Dick Whittington & His Cat, London
If you like your panto traditional, then Wilton’s Music Hall is the place for you. Having reopened in September after a partial refurbishment, the venue is the oldest surviving grand music hall in the world and this year it is staging its first ever family pantomime. Being a London landmark, the show in question has to be Dick Whittington; this version is written by, and stars, the veteran actor, writer and broadcaster Roy Hudd. A true expert when it comes to all things music hall, he has penned a version specially for Wilton’s. The show is directed by Hudd’s wife, Debbie Flitcroft, whom he met when she was working on her first panto. Oh yes he did!
Wilton’s Music Hall, E1, to 31 Dec
MC
Chitty Chitty Bang Bang, Leeds
West Yorkshire Playhouse has plenty on offer for audiences this December, including a raucous and raunchy adult Christmas Cabaret (Thu to 12 Dec) and a show aimed at the under-sixes called The Night Before Christmas (to 2 Jan) about an accident-prone elf who surprises a woman who doesn’t like the festive season. In the main house, Leeds will be invited to the Playhouse’s biggest Christmas show to date (and it’s done some whoppers in the past) with James Brining’s take on the musical that tends to be upstaged by a flying car. With Simon Higlett designing and Stephen Mear providing the choreography, there should be plenty here besides the vehicle to capture the imagination. It’s a show that features some memorable characters, including the dastardly Child Catcher, and the hit song Hushabye Mountain.
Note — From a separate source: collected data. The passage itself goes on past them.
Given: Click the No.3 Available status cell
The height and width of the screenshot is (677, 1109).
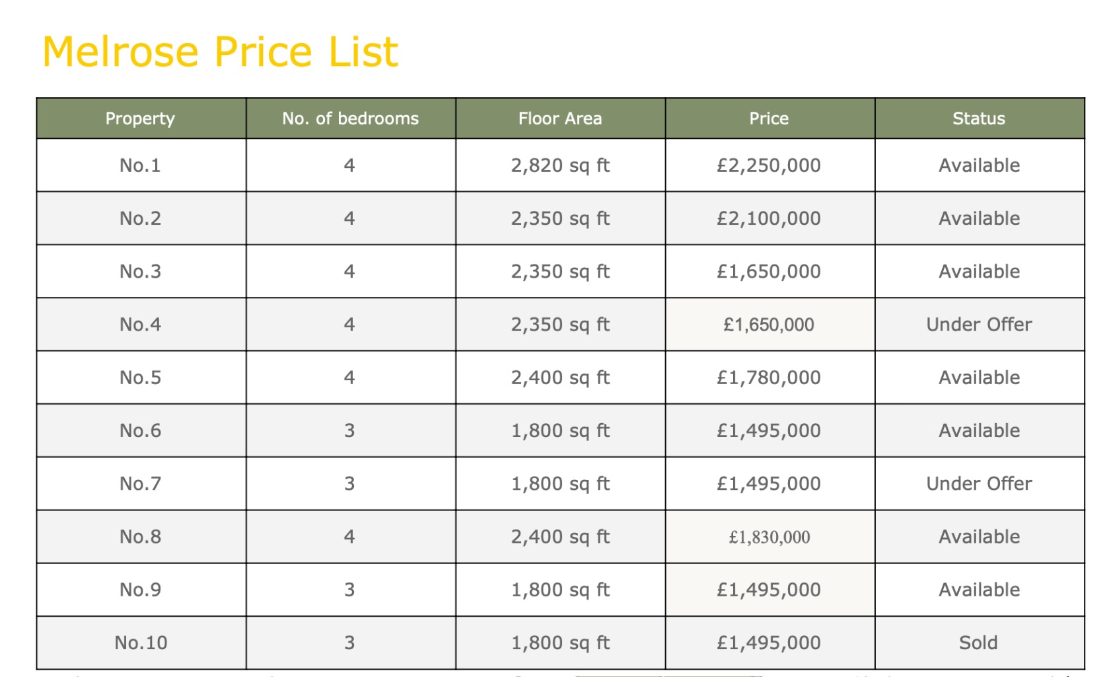Looking at the screenshot, I should pyautogui.click(x=980, y=271).
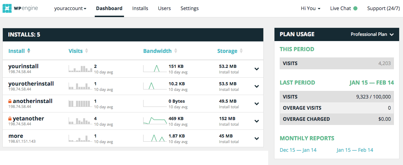Sort by Visits using its sort arrows
Image resolution: width=403 pixels, height=165 pixels.
(86, 51)
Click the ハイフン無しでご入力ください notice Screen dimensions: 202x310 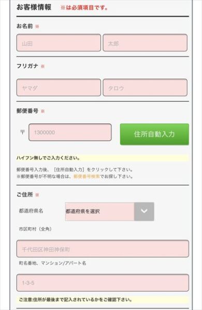point(48,158)

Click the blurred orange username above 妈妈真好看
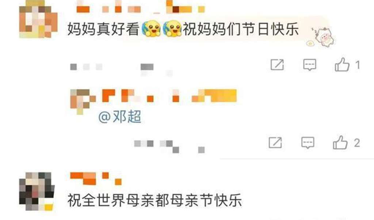(x=141, y=7)
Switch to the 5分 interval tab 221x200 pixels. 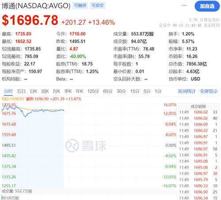click(147, 91)
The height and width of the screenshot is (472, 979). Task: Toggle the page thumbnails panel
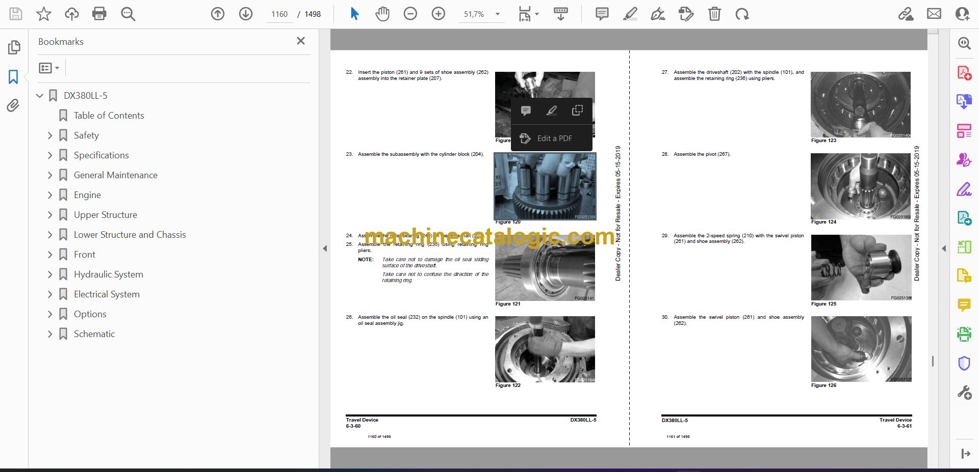pyautogui.click(x=14, y=47)
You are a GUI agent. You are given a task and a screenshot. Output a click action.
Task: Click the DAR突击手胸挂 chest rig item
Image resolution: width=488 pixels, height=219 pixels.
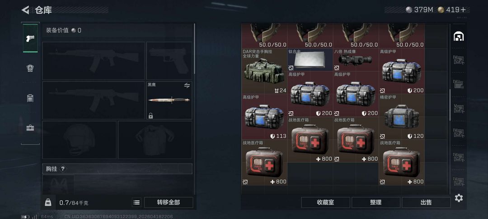(264, 71)
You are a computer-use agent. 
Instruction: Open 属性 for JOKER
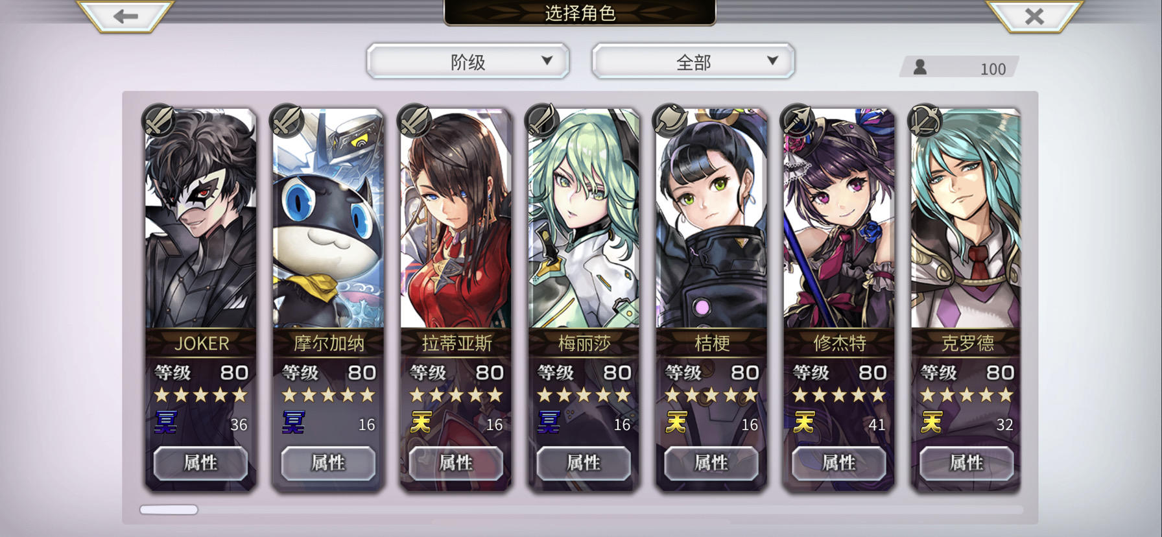coord(200,463)
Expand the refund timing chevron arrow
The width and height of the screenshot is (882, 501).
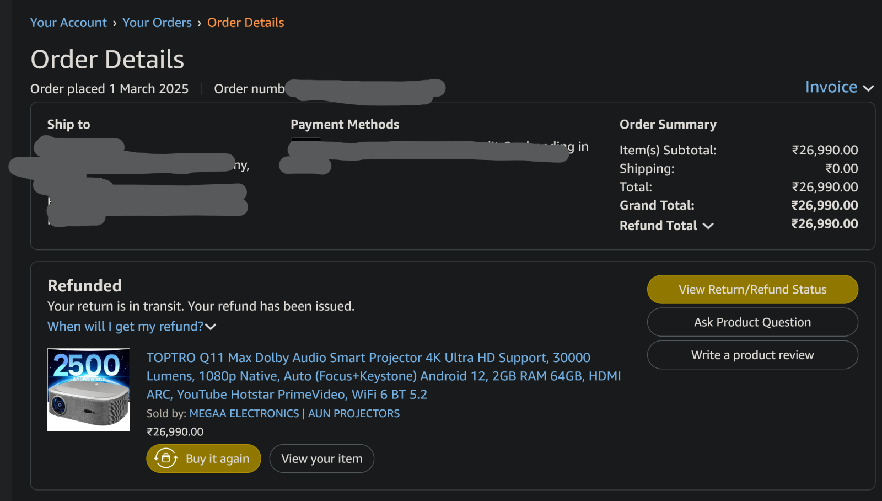[211, 327]
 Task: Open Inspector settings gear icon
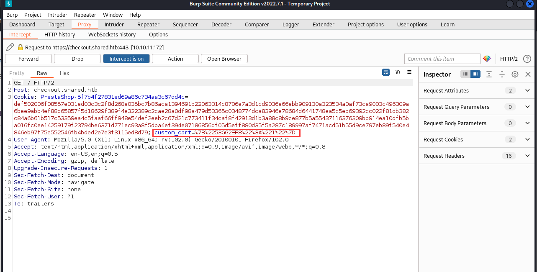coord(515,74)
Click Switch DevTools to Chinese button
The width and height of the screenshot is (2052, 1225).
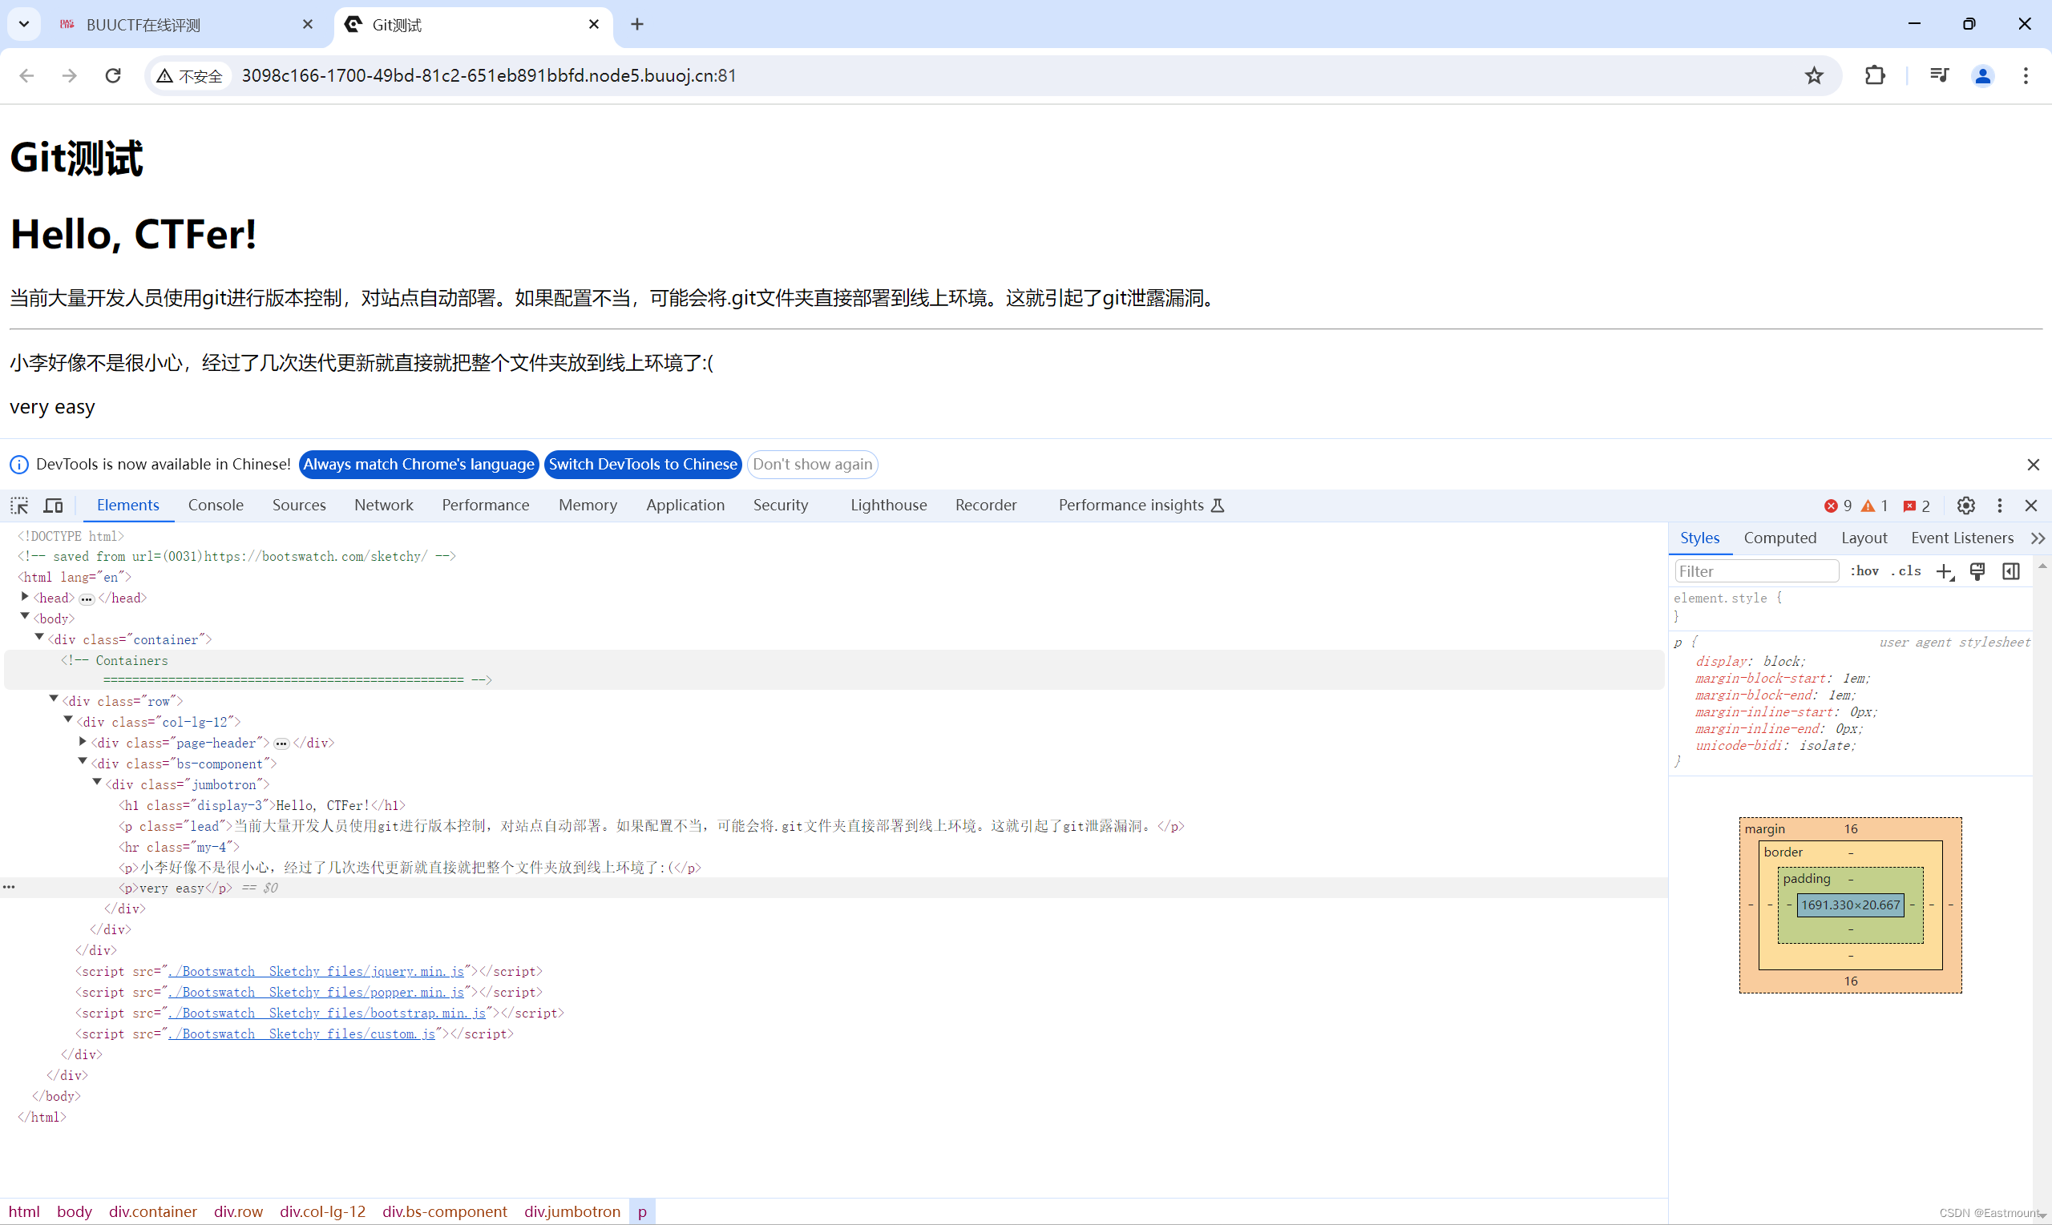(644, 464)
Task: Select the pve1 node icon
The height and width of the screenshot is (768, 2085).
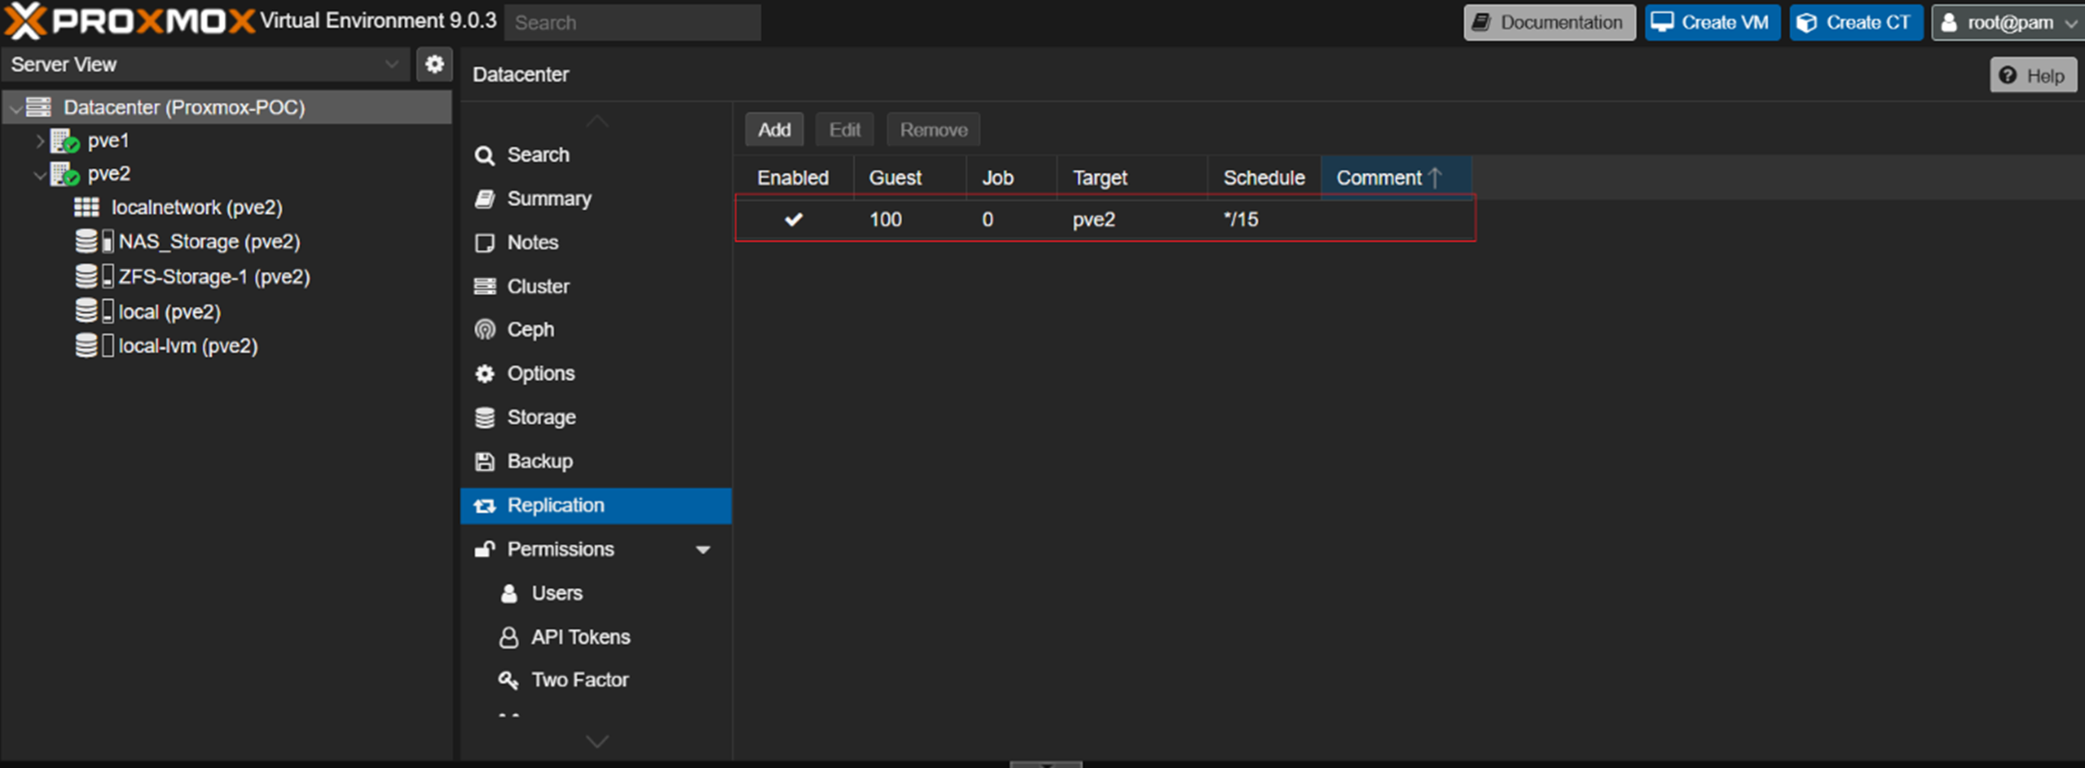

West Yorkshire Playhouse, to 30 Jan
LG
Dr Seuss’s The Lorax, London
It sounds more like Doctor Who than Dr Seuss. But the titular creature of The Lorax is, in fact, a moustachioed and rather irritable animal who is on a mission to save the Earth from the Once-ler, a greedy and rapacious tree-chopper. This environmentally themed tale tackling corporate greed is thought to have been Dr Seuss’s favourite of his stories, and was made into a Hollywood film in 2012. Here, blending story, songs (written by former Noah And The Whale frontman Charlie Fink) and typically off-the-wall humour, it has been adapted for the stage by the award-winning David Greig, who has shown previous form with children’s shows, having written the book for the West End production of Charlie And The Chocolate Factory.
MC
Eloise And The Curse Of The Golden Whisk, Exeter
Bagging the award for the most unusually named production of the festive season, the Wardrobe Ensemble’s original fairytale has quite a lot to live up to; the BikeShed is a venue that has delivered over past Christmases, with shows including Eliza And The Wild Swans and Edgar And The Land Of The Lost. Set in a bombed-out Exeter restaurant during the second world war, this is the story of a young girl who must find her courage and defeat evil, as she sets about trying to break a very unusual curse involving kitchen implements by cooking the most delicious dish the world has ever seen. The Wardrobe Ensemble is a bright young company and it should bring plenty of invention to this tale.
The BikeShed Theatre, Wed to 9 Jan
LG
The Haunting Of Hill House, Liverpool
Liverpool Theatres have done very well with spooky in the past, having produced Andy Nyman and Jeremy Dyson’s Ghost Stories, which enjoyed multiple London incarnations. Here it employs the considerable talents of director Melly Still and playwright Anthony Neilson to bring Shirley Jackson’s famed 1959 horror story, about a house that nobody dares enter after dark, to the stage. As a group of three strangers join the mysterious Dr Montague in the eerie house, those watching are likely to end up doubting their own sense of reality, as Still places them in the psychological position of the main characters.
Liverpool Everyman, Mon to 16 Jan
LG
Snow White And Rose Red, Cambridge
This autumn, RashDash has been touring We Want You To Watch, a show about pornography, so it might seem quite a leap to stage a family production based on a fairytale. Yet a lot of RashDash’s shows have had a fairytale element and, after all, a number of the Brothers Grimm stories take readers into the dark thickets of both the forest and the unconscious. This festive show should do just that but with nothing too scary for the younger members of the audience, as two very different sisters, Snow White and Rose Red, get a visit from a friendly bear and follow him into the woods where adventure awaits.